**Prompt**
Return verbatim every line from the first line of the data below to the line that contains "[Dis-Moi Demain !] (712, 38)", inclusive, and no further.

**Supplied data**
--------------------------------

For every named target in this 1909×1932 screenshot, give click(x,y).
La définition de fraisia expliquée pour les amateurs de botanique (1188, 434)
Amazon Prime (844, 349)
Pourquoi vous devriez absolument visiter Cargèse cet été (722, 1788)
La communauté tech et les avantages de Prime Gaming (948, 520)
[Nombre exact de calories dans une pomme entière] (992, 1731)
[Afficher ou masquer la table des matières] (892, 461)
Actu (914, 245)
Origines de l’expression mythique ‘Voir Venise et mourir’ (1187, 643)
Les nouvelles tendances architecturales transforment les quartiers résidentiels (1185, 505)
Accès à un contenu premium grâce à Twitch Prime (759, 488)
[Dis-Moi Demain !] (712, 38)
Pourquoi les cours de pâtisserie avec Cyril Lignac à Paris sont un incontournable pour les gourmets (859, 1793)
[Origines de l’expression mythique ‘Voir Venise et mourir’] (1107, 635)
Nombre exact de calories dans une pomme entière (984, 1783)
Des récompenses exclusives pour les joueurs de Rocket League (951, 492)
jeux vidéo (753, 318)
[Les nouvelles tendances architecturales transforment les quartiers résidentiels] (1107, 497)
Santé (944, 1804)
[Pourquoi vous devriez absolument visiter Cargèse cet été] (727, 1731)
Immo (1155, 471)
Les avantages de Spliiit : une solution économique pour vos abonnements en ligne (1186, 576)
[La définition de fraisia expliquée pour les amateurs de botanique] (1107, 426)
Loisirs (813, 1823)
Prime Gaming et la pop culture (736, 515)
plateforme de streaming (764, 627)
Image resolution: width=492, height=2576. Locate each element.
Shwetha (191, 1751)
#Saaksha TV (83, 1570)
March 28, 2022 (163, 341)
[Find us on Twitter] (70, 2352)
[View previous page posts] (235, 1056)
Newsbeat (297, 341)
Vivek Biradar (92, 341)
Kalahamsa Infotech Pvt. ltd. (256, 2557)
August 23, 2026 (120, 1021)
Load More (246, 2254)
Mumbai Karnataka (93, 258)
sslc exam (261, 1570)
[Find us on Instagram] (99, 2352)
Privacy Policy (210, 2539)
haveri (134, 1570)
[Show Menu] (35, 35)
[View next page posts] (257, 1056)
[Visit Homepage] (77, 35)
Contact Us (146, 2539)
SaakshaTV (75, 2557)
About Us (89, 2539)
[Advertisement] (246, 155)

--------------------------------

**Exercise result**
For every named target in this 1909×1932 screenshot, give click(x,y).
La définition de fraisia expliquée pour les amateurs de botanique (1188, 434)
Amazon Prime (844, 349)
Pourquoi vous devriez absolument visiter Cargèse cet été (722, 1788)
La communauté tech et les avantages de Prime Gaming (948, 520)
[Nombre exact de calories dans une pomme entière] (992, 1731)
[Afficher ou masquer la table des matières] (892, 461)
Actu (914, 245)
Origines de l’expression mythique ‘Voir Venise et mourir’ (1187, 643)
Les nouvelles tendances architecturales transforment les quartiers résidentiels (1185, 505)
Accès à un contenu premium grâce à Twitch Prime (759, 488)
[Dis-Moi Demain !] (712, 38)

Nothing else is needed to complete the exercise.